Sementara itu, Senior Market Analyst Mirae Asset Sekuritas Indonesia Nafan Aji Gusta melihat kinerja saham dari emiten rokok selama semester I/2025 ini cukup mengecewakan, dipengaruhi oleh sentimen negatif dari penurunan kinerja.
Kondisi itu menurutnya disebabkan pelemahan daya beli masyarakat, peredaran rokok ilegal, hingga selera pasar yang sekarang mulai melirik segmen produk bebas asap.
"Untuk itu diharapkan emiten berbasis rokok melakukan adaptasi bisnis, contohnya GGRM sudah fokus ke infrastruktur juga dalam rangka sustainability," ujar Nafan.
Berdasarkan catatan Bisnis, GGRM telah mengambil langkah progresif memperluas lini bisnis infrastruktur sejak 2020. Akhir 2020 lalu, GGRM menambah modal ke anak usahanya, PT Surya Kerta Agung (SKA) yang sebelumnya sebesar Rp500 miliar menjadi Rp3 triliun dan modal ditempatkan dan disetor yang semula sebesar Rp500 miliar menjadi sebesar Rp1 triliun.
SKA adalah perusahaan bentukan Gudang Garam yang memang didirikan dengan tujuan bergerak di bidang infrastruktur. Perusahaan ini fokus menggarap pembangunan, peningkatan, pemeliharaan dan perbaikan jalan raya baik tol dan perlengkapannya.

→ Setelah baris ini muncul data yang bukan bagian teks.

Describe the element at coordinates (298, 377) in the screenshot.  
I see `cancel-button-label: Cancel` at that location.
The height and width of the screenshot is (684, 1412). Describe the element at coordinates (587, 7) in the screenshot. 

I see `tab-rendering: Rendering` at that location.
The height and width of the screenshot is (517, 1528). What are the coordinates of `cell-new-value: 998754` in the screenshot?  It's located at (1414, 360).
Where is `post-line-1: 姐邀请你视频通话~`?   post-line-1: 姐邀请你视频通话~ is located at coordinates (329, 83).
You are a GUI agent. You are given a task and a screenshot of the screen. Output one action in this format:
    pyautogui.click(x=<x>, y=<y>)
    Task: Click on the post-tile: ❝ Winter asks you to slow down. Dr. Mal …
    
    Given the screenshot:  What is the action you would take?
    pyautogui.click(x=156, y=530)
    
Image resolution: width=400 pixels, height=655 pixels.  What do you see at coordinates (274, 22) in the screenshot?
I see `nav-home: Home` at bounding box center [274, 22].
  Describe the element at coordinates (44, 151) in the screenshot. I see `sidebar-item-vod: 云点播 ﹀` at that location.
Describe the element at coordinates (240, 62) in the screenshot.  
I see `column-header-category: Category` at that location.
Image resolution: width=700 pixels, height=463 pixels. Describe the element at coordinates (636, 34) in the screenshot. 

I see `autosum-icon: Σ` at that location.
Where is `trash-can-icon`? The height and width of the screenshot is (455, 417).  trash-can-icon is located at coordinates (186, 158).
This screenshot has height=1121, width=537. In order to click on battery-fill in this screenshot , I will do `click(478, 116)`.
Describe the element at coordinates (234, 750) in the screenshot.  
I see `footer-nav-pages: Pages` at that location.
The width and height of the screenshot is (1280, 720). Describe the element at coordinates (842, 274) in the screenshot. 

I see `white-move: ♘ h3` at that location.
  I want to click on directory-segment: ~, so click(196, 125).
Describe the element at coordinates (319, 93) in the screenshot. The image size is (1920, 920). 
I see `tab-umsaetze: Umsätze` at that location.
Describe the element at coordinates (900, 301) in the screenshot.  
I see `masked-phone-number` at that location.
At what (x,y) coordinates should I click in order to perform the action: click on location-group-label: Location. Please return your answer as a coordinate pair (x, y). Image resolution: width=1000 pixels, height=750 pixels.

Pada awal November 2020, GGRM juga mengumumkan pembentukan cucu usaha bernama PT Surya Kertaagung Toll (SKT) yang didirikan di bawah SKA dan berkedudukan di Kediri.
Terbaru, pada Mei lalu GGRM menyuntik modal untuk anak usahanya, PT Surya Sapta Agung Tol (SSAT) sebesar Rp1,5 triliun. SSAT adalah anak usaha Gudang Garam yang menjadi Badan Usaha Jalan Tol (BUJT) proyek Jalan Tol Kediri-Tulungagung.
"Sehingga kalau ada emiten yang belum fokus melakukan diversifikasi bisnis, disarankan untuk menerapkan efisiensi bisnis. Ini sebagai langkah untuk memperkuat dari sisi keberlanjutannya. Di sisi lain, inovasi juga penting. Misal dengan mengeluarkan produk bebas asap," pungkasnya.
Nafan memberikan rekomendasi wait and see untuk saham-saham berbasis rokok seperti GGRM, HMSP, WIIM hingga ITIC.
Disclaimer: berita ini tidak bertujuan mengajak membeli atau menjual saham. Keputusan investasi sepenuhnya ada di tangan pembaca. Bisnis.com tidak bertanggung jawab terhadap segala kerugian maupun keuntungan yang timbul dari keputusan investasi pembaca.